Functional dissection of the cytoplasmic subregions of the IL-2 receptor betac chain in primary lymphocyte populations.

The interleukin 2 (IL-2) receptor betac chain (IL-2Rbetac) is known to regulate the development and function of distinct lymphocyte populations. Thus far, the functions of the IL-2Rbetac cytoplasmic subregions have been studied extensively by using cultured cell lines; however, this approach has limitations with respect to their functions in distinct primary lymphocyte populations. In the present study, we generated mice each expressing a mutant form of an IL-2Rbetac transgene, lacking the cytoplasmic A- or H-region, on an IL-2Rbetac null background.

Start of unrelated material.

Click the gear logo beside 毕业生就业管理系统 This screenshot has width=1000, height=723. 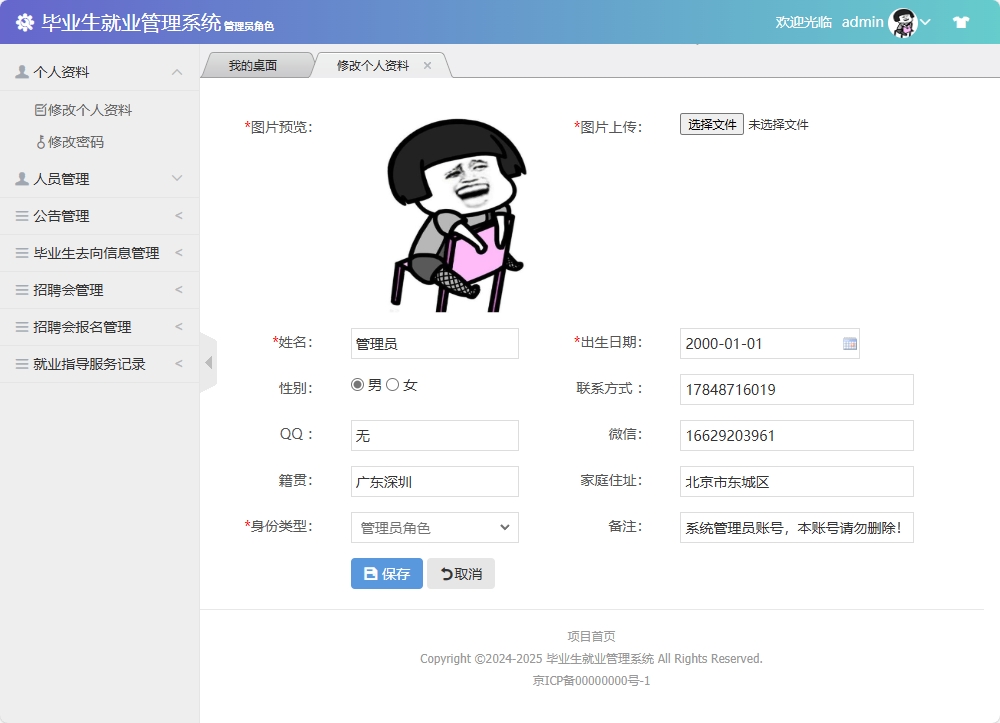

We show that lack of the H-region, which mediates activation of the Stat5/Stat3 transcription factors, selectively affects the development of natural killer cells and T cells bearing the gamma delta T cell receptor. This region is also required for the IL-2-induced proliferation of T cells in vitro, by upregulating IL-2Ralpha expression. In contrast, the A-region, which mediates activation of the Src family protein tyrosine kinase (PTK) members, contributes to downregulation of the T cell proliferation function. The IL-2Rbetac null mutant mice develop severe autoimmune symptoms; these are all suppressed following the expression of either of the mutants, suggesting that neither the Stats nor the Src PTK members are required. Thus, our present approach offers new insights into the functions of these cytoplasmic subregions of the IL-2Rbetac chain.